Abdus Salam Distinguished Lecture Series 2024 by Prof. Stéphane Mallat, Collège de France and École normale supérieure, Paris: Lecture 3 "Multiscale neural network models for generation by score diffusion"
Starts 2 Feb 2024 14:00
Ends 2 Feb 2024 16:00
Central European Time
ICTP
Leonardo Building - Budinich Lecture Hall
Strada Costiera 11
34151 Trieste
Italy
The 2024 Salam Distinguished Lecture Series will feature theoretical physicist Stephane Mallat.
Stephane Mallat is an applied mathematician, Professor at the College de France. He is a member of the French Academy of Sciences, and a foreign member of the US National Academy of Engineering. He was previously Professor at the Courant Institute of NYU, at Ecole Polytechnique and Ecole Normale Superieure in Paris. He also was a founder and CEO of a semiconductor start-up company. He developed the multiresolution wavelet theory and algorithms at the origin of the compression standard JPEG-2000, and sparse signal representations in dictionaries with matching pursuits. His current work is devoted to mathematical models of deep neural networks, for data analysis and physics.

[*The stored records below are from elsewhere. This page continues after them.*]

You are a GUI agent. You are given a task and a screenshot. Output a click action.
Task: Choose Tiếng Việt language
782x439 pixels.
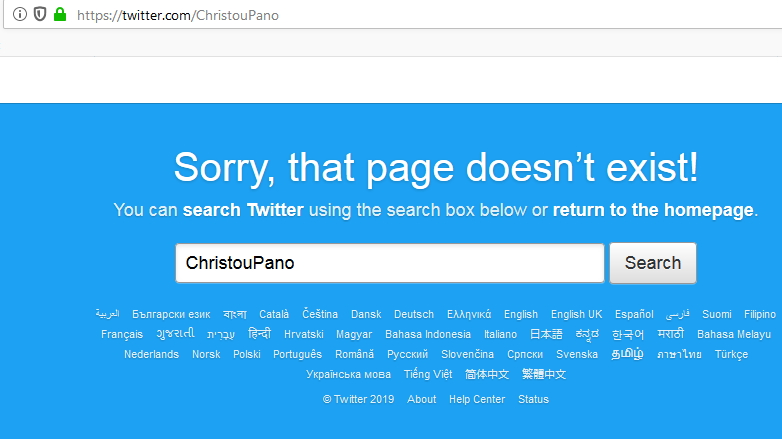(428, 374)
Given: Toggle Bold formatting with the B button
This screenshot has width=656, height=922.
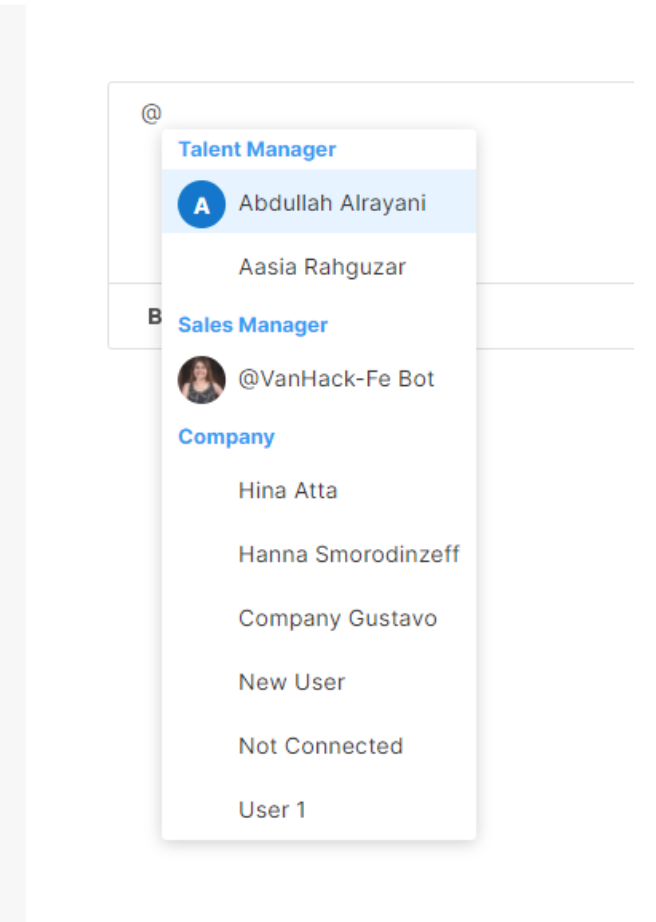Looking at the screenshot, I should click(154, 316).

The Salam Distinguished Lecture Series is an annual presentation of talks by renowned, active scientists. The aim is to showcase important research developments as well as provide a visionary forward view. The lecture series is generously supported by the Kuwait Foundation for the Advancement of Sciences (KFAS).

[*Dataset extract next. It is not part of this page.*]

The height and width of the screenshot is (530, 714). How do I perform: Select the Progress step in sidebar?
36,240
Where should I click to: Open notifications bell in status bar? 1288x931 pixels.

The overarching topic of the three talks is: Learning Multiscale Energies from Data by Inverse Renormalisation.
Abstract:
Estimating energy models of many body systems amounts to estimate high dimensional probability distributions. It is plagued by the curse of dimensionality. Relying on a inverse renormalization group, we show that this curse is avoided by modeling energy interactions across scales. It leads to well conditioned convex interaction terms that are estimated. Multiscale models are introduced for weak lensing, mass distributions of the cosmic web and turbulence fields, with scattering covariances. They rely on covariances of wavelet coefficient modulus.
Spectacular results have been obtained by generative mdels with damped Langevion diffusions. They rely on energy gradient estimations with deep neural networks that are not well understood. The second colloquim reviews these algorithms. It relates these neural network models to multiscale renormalisation group decompositions. Generalisation and overfitting properties are explained.

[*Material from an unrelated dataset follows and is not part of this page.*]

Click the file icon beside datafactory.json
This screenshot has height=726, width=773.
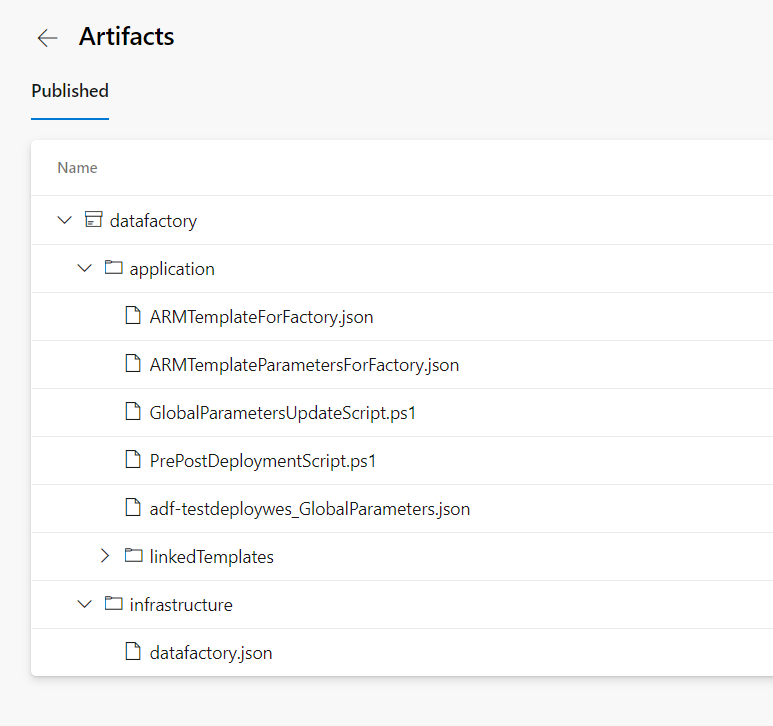click(x=132, y=652)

There will be 2 colloquium talks and a special topic talk with the following titles:
Colloquium 1: Energy estimation and data generation by inverse renormalisaiton group
Special topic: Log-Sobolev stability, wavelets and interaction energies across scales
Colloquium 2: Multiscale neural network models for generation by score diffusion
The third and last lecture in this Series is on Friday 2 February 2024 starting at 14.00 hrs in the Budinich Lecture Hall and will be on "Multiscale neural network models for generation by score diffusion".
Light refreshments will be served after the talk. All are welcome to attend.
The lectures will also be livestreamed from the ICTP website.